Given data:
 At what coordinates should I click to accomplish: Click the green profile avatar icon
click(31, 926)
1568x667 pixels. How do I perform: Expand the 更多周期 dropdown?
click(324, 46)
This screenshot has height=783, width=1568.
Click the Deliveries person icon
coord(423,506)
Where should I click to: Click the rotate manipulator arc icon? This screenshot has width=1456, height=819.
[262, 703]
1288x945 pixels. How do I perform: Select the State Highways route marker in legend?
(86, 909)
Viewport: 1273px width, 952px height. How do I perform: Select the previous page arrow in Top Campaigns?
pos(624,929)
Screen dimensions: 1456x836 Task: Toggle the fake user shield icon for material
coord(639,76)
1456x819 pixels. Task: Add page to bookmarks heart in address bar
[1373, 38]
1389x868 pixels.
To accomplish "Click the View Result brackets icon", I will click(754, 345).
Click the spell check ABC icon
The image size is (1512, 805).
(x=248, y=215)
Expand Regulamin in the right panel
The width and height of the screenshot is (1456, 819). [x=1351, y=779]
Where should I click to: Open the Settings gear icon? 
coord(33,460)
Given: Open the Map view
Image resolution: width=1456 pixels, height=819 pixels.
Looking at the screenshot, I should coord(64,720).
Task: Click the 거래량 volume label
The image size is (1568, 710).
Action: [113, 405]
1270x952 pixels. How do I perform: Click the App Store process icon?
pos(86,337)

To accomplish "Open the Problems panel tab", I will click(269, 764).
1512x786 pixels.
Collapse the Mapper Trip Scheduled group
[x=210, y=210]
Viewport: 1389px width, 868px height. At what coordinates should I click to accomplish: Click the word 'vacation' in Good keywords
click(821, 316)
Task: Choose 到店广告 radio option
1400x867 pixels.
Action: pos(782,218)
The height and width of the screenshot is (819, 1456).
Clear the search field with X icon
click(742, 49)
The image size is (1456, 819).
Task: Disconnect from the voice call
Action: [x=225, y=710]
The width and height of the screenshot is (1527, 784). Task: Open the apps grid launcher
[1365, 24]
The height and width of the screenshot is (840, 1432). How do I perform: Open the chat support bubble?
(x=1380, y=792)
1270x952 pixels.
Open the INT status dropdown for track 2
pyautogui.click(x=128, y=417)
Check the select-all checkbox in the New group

Instructions to follow: Give back exactly the lines from the one containing "The width and height of the screenshot is (1527, 784)." through the end of the listing above, with both ends included and nothing added.

Answer section:
The width and height of the screenshot is (1527, 784). Task: Open the apps grid launcher
[1365, 24]
The height and width of the screenshot is (840, 1432). How do I perform: Open the chat support bubble?
(x=1380, y=792)
1270x952 pixels.
Open the INT status dropdown for track 2
pyautogui.click(x=128, y=417)
Check the select-all checkbox in the New group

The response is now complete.